• WORK TO COMPLETE:
Would you print out every entry exactly as given?

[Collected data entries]
■ ■ ■
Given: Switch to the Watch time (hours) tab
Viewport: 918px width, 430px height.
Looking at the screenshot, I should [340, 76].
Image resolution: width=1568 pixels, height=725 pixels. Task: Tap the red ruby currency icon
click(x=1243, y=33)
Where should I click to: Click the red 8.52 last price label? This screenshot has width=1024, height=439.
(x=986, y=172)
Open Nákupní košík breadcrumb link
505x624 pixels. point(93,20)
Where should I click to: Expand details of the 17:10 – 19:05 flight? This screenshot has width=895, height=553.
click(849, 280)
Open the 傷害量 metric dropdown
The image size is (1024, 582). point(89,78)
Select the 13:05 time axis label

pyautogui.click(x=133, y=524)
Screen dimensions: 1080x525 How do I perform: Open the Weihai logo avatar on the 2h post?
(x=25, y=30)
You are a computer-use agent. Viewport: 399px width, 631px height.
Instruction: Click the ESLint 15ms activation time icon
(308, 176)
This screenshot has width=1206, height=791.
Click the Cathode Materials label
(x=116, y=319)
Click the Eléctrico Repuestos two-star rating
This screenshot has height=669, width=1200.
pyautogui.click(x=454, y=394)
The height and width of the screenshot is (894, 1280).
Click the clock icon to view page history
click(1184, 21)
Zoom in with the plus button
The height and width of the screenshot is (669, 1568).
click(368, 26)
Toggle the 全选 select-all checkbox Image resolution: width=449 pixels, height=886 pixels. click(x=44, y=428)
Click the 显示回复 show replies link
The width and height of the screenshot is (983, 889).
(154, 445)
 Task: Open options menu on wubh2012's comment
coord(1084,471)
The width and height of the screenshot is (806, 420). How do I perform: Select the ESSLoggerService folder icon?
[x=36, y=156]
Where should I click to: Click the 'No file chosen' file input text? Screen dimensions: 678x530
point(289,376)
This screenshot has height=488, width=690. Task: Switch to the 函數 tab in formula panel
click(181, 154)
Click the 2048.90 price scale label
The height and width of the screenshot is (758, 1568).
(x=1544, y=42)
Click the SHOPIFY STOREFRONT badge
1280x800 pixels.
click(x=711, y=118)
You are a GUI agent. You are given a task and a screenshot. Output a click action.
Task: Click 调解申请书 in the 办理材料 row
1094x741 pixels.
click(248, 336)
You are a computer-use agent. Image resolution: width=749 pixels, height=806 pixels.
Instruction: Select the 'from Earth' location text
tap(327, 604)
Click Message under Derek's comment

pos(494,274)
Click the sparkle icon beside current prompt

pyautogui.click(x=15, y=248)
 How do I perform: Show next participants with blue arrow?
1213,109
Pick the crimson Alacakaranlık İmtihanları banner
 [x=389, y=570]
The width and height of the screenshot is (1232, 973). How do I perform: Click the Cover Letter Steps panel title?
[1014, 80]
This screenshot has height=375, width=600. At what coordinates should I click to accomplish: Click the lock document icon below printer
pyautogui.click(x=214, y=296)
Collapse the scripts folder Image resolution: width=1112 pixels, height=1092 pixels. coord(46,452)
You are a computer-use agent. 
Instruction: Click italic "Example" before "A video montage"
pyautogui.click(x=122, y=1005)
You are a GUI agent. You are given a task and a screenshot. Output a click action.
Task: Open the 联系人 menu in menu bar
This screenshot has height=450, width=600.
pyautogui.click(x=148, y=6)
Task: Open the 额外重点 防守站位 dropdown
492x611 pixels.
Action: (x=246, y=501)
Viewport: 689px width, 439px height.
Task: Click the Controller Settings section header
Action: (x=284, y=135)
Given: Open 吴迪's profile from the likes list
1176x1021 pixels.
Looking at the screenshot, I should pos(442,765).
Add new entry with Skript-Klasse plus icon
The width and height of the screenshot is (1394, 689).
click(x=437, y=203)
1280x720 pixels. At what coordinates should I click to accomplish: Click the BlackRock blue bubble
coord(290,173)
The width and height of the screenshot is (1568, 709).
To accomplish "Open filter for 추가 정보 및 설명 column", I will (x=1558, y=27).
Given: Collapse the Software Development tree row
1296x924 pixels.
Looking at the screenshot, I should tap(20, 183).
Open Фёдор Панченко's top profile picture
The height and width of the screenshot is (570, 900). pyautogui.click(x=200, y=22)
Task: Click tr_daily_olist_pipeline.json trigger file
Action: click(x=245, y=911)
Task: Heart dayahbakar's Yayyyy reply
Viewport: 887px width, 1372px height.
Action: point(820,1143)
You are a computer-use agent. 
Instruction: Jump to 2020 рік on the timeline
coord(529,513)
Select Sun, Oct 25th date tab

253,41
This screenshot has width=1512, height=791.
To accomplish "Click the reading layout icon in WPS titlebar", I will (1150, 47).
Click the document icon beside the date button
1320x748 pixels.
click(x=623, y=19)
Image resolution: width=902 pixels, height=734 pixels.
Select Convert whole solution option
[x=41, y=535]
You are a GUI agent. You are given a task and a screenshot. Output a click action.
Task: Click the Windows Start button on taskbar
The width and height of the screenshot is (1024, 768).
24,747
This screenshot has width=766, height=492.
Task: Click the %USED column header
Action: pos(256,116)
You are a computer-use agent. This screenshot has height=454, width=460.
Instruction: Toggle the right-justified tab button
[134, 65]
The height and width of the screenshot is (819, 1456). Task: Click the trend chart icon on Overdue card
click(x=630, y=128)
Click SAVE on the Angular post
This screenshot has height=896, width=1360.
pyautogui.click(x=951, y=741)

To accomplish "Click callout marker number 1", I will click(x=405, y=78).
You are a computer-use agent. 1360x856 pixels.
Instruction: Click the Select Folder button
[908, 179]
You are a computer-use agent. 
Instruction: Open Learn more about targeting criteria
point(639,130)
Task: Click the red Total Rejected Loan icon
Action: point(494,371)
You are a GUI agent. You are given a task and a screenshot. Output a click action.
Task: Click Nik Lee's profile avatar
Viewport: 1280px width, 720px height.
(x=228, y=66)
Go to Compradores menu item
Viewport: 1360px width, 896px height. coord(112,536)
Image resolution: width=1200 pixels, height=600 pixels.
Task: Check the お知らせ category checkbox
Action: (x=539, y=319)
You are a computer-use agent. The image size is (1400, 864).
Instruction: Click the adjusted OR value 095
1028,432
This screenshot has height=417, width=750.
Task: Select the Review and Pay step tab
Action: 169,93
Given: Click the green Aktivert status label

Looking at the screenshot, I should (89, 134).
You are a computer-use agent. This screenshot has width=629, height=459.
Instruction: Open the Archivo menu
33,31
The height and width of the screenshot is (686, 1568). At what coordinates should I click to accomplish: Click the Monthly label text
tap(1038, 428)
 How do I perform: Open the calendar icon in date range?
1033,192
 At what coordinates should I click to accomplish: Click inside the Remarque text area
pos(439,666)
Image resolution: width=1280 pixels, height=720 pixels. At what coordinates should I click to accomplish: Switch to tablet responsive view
■ ■ ■
• RESPONSE BOX:
Given: Switch to the Watch time (hours) tab
Viewport: 918px width, 430px height.
Looking at the screenshot, I should [340, 76].
Image resolution: width=1568 pixels, height=725 pixels. Task: Tap the red ruby currency icon
click(x=1243, y=33)
Where should I click to: Click the red 8.52 last price label? This screenshot has width=1024, height=439.
(x=986, y=172)
Open Nákupní košík breadcrumb link
505x624 pixels. point(93,20)
Where should I click to: Expand details of the 17:10 – 19:05 flight? This screenshot has width=895, height=553.
click(849, 280)
Open the 傷害量 metric dropdown
The image size is (1024, 582). point(89,78)
Select the 13:05 time axis label

pyautogui.click(x=133, y=524)
Screen dimensions: 1080x525 How do I perform: Open the Weihai logo avatar on the 2h post?
(x=25, y=30)
You are a computer-use agent. Viewport: 399px width, 631px height.
Instruction: Click the ESLint 15ms activation time icon
(308, 176)
This screenshot has width=1206, height=791.
Click the Cathode Materials label
(x=116, y=319)
Click the Eléctrico Repuestos two-star rating
This screenshot has height=669, width=1200.
pyautogui.click(x=454, y=394)
The height and width of the screenshot is (894, 1280).
Click the clock icon to view page history
click(1184, 21)
Zoom in with the plus button
The height and width of the screenshot is (669, 1568).
click(368, 26)
Toggle the 全选 select-all checkbox Image resolution: width=449 pixels, height=886 pixels. click(x=44, y=428)
Click the 显示回复 show replies link
The width and height of the screenshot is (983, 889).
(154, 445)
 Task: Open options menu on wubh2012's comment
coord(1084,471)
The width and height of the screenshot is (806, 420). How do I perform: Select the ESSLoggerService folder icon?
[x=36, y=156]
Where should I click to: Click the 'No file chosen' file input text? Screen dimensions: 678x530
point(289,376)
This screenshot has height=488, width=690. Task: Switch to the 函數 tab in formula panel
click(181, 154)
Click the 2048.90 price scale label
The height and width of the screenshot is (758, 1568).
(x=1544, y=42)
Click the SHOPIFY STOREFRONT badge
1280x800 pixels.
click(x=711, y=118)
You are a GUI agent. You are given a task and a screenshot. Output a click action.
Task: Click 调解申请书 in the 办理材料 row
1094x741 pixels.
click(248, 336)
You are a computer-use agent. Image resolution: width=749 pixels, height=806 pixels.
Instruction: Select the 'from Earth' location text
tap(327, 604)
Click Message under Derek's comment

pos(494,274)
Click the sparkle icon beside current prompt

pyautogui.click(x=15, y=248)
 How do I perform: Show next participants with blue arrow?
1213,109
Pick the crimson Alacakaranlık İmtihanları banner
 [x=389, y=570]
The width and height of the screenshot is (1232, 973). How do I perform: Click the Cover Letter Steps panel title?
[1014, 80]
This screenshot has height=375, width=600. At what coordinates should I click to accomplish: Click the lock document icon below printer
pyautogui.click(x=214, y=296)
Collapse the scripts folder Image resolution: width=1112 pixels, height=1092 pixels. coord(46,452)
You are a computer-use agent. 
Instruction: Click italic "Example" before "A video montage"
pyautogui.click(x=122, y=1005)
You are a GUI agent. You are given a task and a screenshot. Output a click action.
Task: Open the 联系人 menu in menu bar
This screenshot has height=450, width=600.
pyautogui.click(x=148, y=6)
Task: Open the 额外重点 防守站位 dropdown
492x611 pixels.
Action: (x=246, y=501)
Viewport: 689px width, 439px height.
Task: Click the Controller Settings section header
Action: (x=284, y=135)
Given: Open 吴迪's profile from the likes list
1176x1021 pixels.
Looking at the screenshot, I should pos(442,765).
Add new entry with Skript-Klasse plus icon
The width and height of the screenshot is (1394, 689).
click(x=437, y=203)
1280x720 pixels. At what coordinates should I click to accomplish: Click the BlackRock blue bubble
coord(290,173)
The width and height of the screenshot is (1568, 709).
To accomplish "Open filter for 추가 정보 및 설명 column", I will (x=1558, y=27).
Given: Collapse the Software Development tree row
1296x924 pixels.
Looking at the screenshot, I should tap(20, 183).
Open Фёдор Панченко's top profile picture
The height and width of the screenshot is (570, 900). pyautogui.click(x=200, y=22)
Task: Click tr_daily_olist_pipeline.json trigger file
Action: click(x=245, y=911)
Task: Heart dayahbakar's Yayyyy reply
Viewport: 887px width, 1372px height.
Action: point(820,1143)
You are a computer-use agent. 
Instruction: Jump to 2020 рік on the timeline
coord(529,513)
Select Sun, Oct 25th date tab

253,41
This screenshot has width=1512, height=791.
To accomplish "Click the reading layout icon in WPS titlebar", I will (1150, 47).
Click the document icon beside the date button
1320x748 pixels.
click(x=623, y=19)
Image resolution: width=902 pixels, height=734 pixels.
Select Convert whole solution option
[x=41, y=535]
You are a GUI agent. You are given a task and a screenshot. Output a click action.
Task: Click the Windows Start button on taskbar
The width and height of the screenshot is (1024, 768).
24,747
This screenshot has width=766, height=492.
Task: Click the %USED column header
Action: pos(256,116)
You are a computer-use agent. This screenshot has height=454, width=460.
Instruction: Toggle the right-justified tab button
[134, 65]
The height and width of the screenshot is (819, 1456). Task: Click the trend chart icon on Overdue card
click(x=630, y=128)
Click SAVE on the Angular post
This screenshot has height=896, width=1360.
pyautogui.click(x=951, y=741)

To accomplish "Click callout marker number 1", I will click(x=405, y=78).
You are a computer-use agent. 1360x856 pixels.
Instruction: Click the Select Folder button
[908, 179]
You are a computer-use agent. 
Instruction: Open Learn more about targeting criteria
point(639,130)
Task: Click the red Total Rejected Loan icon
Action: point(494,371)
You are a GUI agent. You are given a task and a screenshot. Output a click action.
Task: Click Nik Lee's profile avatar
Viewport: 1280px width, 720px height.
(x=228, y=66)
Go to Compradores menu item
Viewport: 1360px width, 896px height. coord(112,536)
Image resolution: width=1200 pixels, height=600 pixels.
Task: Check the お知らせ category checkbox
Action: (x=539, y=319)
You are a computer-use agent. The image size is (1400, 864).
Instruction: Click the adjusted OR value 095
1028,432
This screenshot has height=417, width=750.
Task: Select the Review and Pay step tab
Action: 169,93
Given: Click the green Aktivert status label

Looking at the screenshot, I should (89, 134).
You are a computer-use agent. This screenshot has width=629, height=459.
Instruction: Open the Archivo menu
33,31
The height and width of the screenshot is (686, 1568). At what coordinates should I click to accomplish: Click the Monthly label text
tap(1038, 428)
 How do I perform: Open the calendar icon in date range?
1033,192
 At what coordinates should I click to accomplish: Click inside the Remarque text area
pos(439,666)
Image resolution: width=1280 pixels, height=720 pixels. At what coordinates should I click to accomplish: Switch to tablet responsive view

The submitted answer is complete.